--- Selected extract ---
============================================================
To investigate the genuine therapeutic potential of selective Foxp3⁺ Treg depletion for the treatment of established tumors, we used transgenic DEREG mice, which express a DT receptor–enhanced green fluorescent protein fusion protein under the control of the Foxp3 locus (25). This allows selective depletion of total Foxp3⁺ Tregs (CD25⁺ and CD25⁻) without affecting CD25⁺ effector T cells proven critical for the attack of various tumors (18, 29, 30). DEREG mice have been used previously to investigate the functional importance of Foxp3⁺ Tregs to suppress immune responses against parasites (31), viruses (32), and self-antigens (33). Recently, the specificity of Foxp3 expression has been doubted (34), and the implication of Foxp3 as tumor suppressor gene (35) questions Foxp3-directed therapies. Importantly, we and others could not detect any evidence for Foxp3 expression in nonhematopoietic epithelial cells of mice (7) and humans (36), reinsuring the specificity of Foxp3 expression to the Treg lineage.

DEREG and wild-type (WT) control mice were subcutaneously challenged with the poorly immunogenic OVA-expressing B16 melanoma (B16-OVA), which displayed a rapid growth, reaching a mean diameter of 10 to 12 mm in less than 20 days in both DEREG and WT mice (Fig. 1A). In established tumors (day 16), we observed up to 40% of Foxp3⁺ cells among the CD4⁺ TILs, which was clearly higher than in tumor-draining lymph nodes (TdLN) and spleens of the very same WT mice (Fig. 1B), confirming results from previous studies (9, 10). Interestingly, DT treatment of tumor-bearing DEREG mice resulted not only in a highly efficient depletion of Foxp3⁺ Tregs in spleens and TdLNs (∼90%), confirming our previous observations from naïve mice (25), but also efficiently eliminated the large population of Foxp3⁺ Tregs from the tumor site (depletion efficiency ∼95%) when compared with DT-treated WT mice (Fig. 1B).
============================================================
--- Data shown ---
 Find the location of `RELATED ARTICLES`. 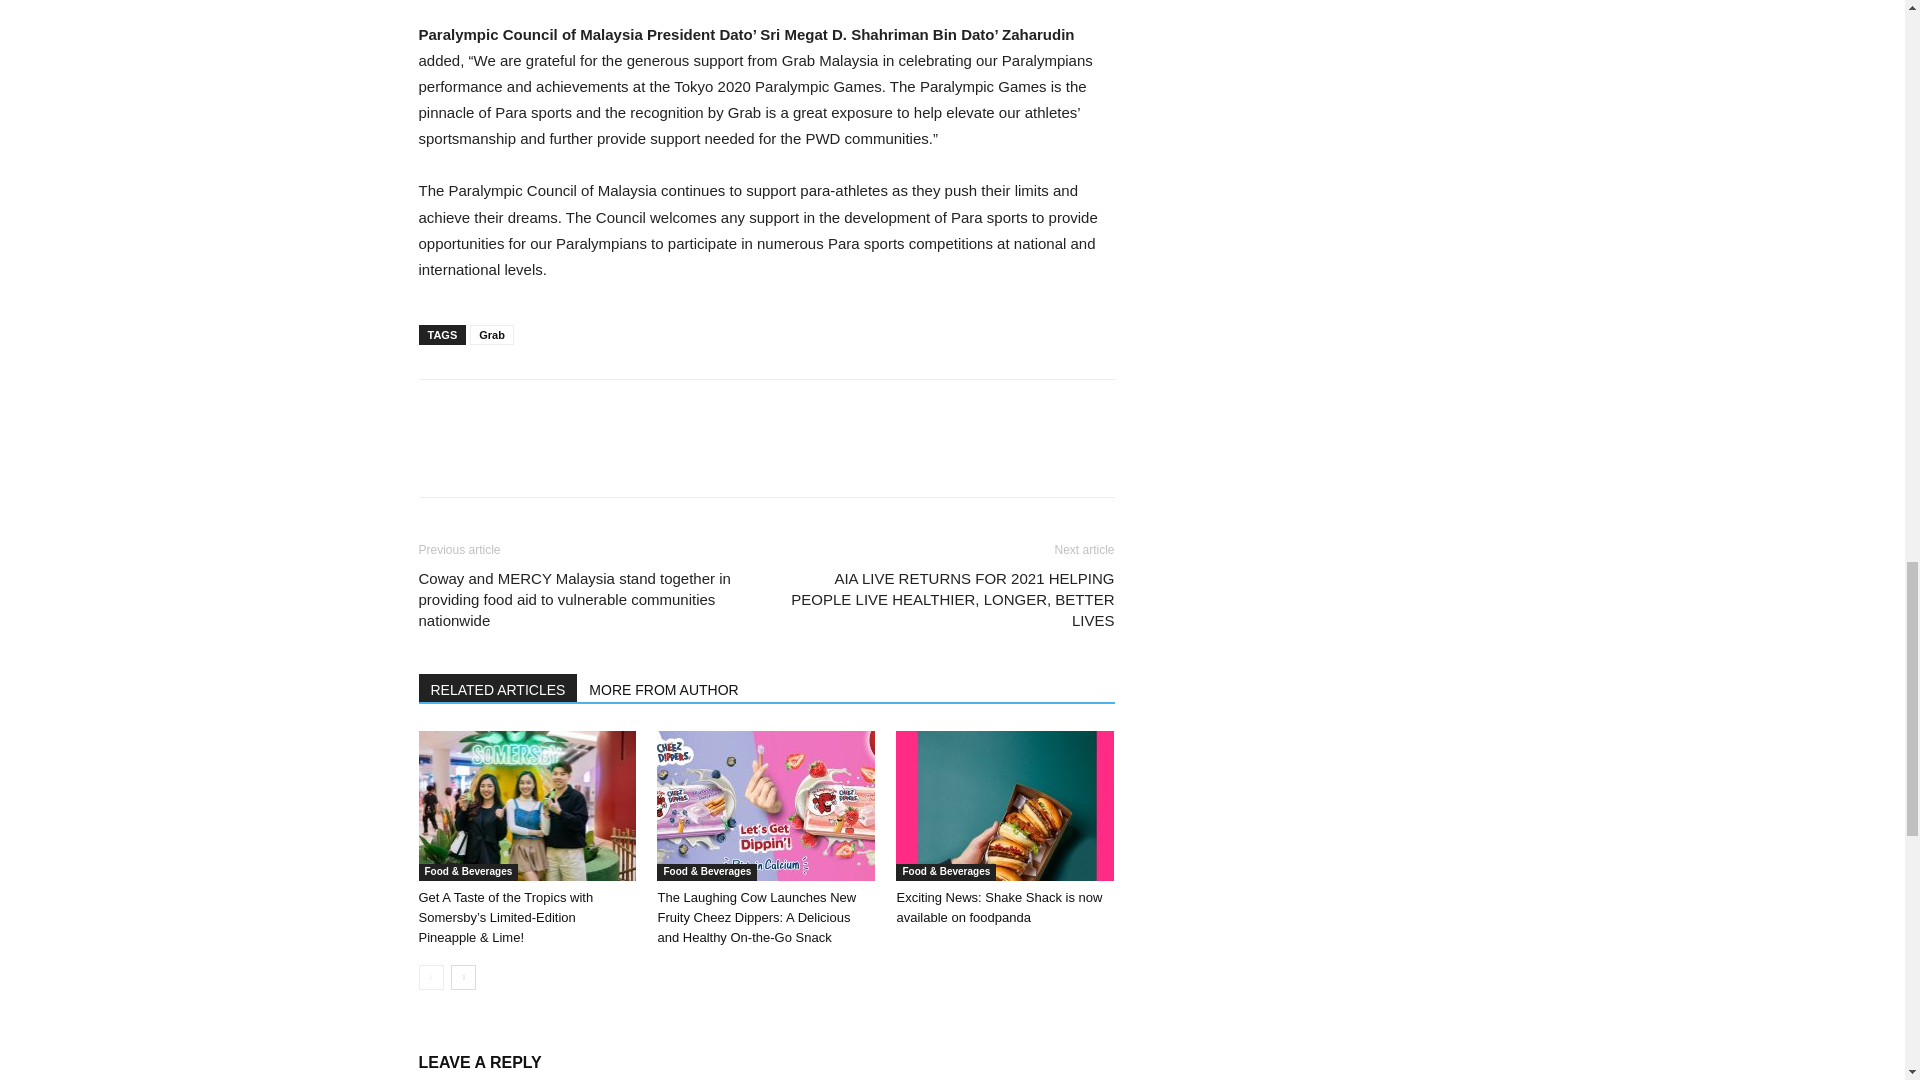

RELATED ARTICLES is located at coordinates (498, 688).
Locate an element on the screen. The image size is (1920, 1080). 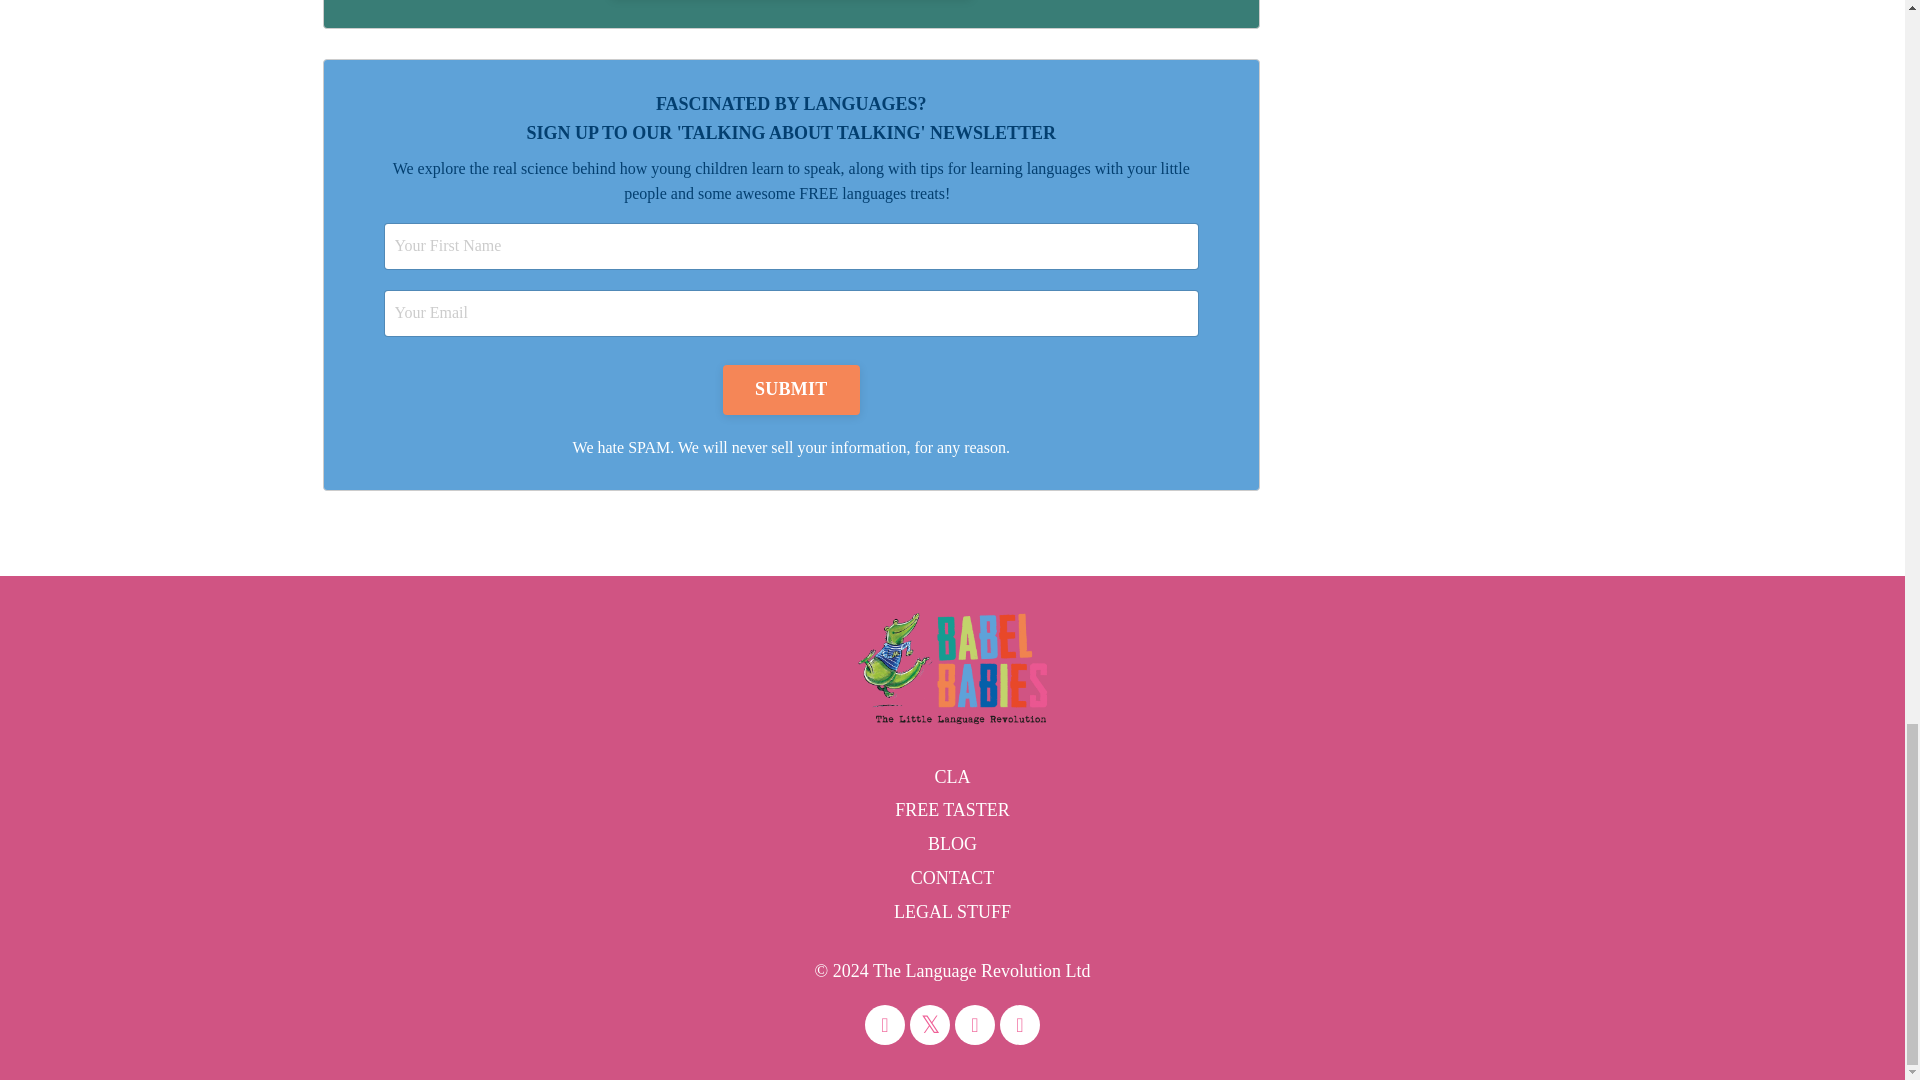
SUBMIT is located at coordinates (792, 390).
============================================================
--- Assignment ---
Reproduce, word for word, the part of the Foxp3⁺ Treg depletion passage above starting at "DEREG and wild-type" and ending at "mice (Fig. 1B).".

--- Response to this exercise ---
DEREG and wild-type (WT) control mice were subcutaneously challenged with the poorly immunogenic OVA-expressing B16 melanoma (B16-OVA), which displayed a rapid growth, reaching a mean diameter of 10 to 12 mm in less than 20 days in both DEREG and WT mice (Fig. 1A). In established tumors (day 16), we observed up to 40% of Foxp3⁺ cells among the CD4⁺ TILs, which was clearly higher than in tumor-draining lymph nodes (TdLN) and spleens of the very same WT mice (Fig. 1B), confirming results from previous studies (9, 10). Interestingly, DT treatment of tumor-bearing DEREG mice resulted not only in a highly efficient depletion of Foxp3⁺ Tregs in spleens and TdLNs (∼90%), confirming our previous observations from naïve mice (25), but also efficiently eliminated the large population of Foxp3⁺ Tregs from the tumor site (depletion efficiency ∼95%) when compared with DT-treated WT mice (Fig. 1B).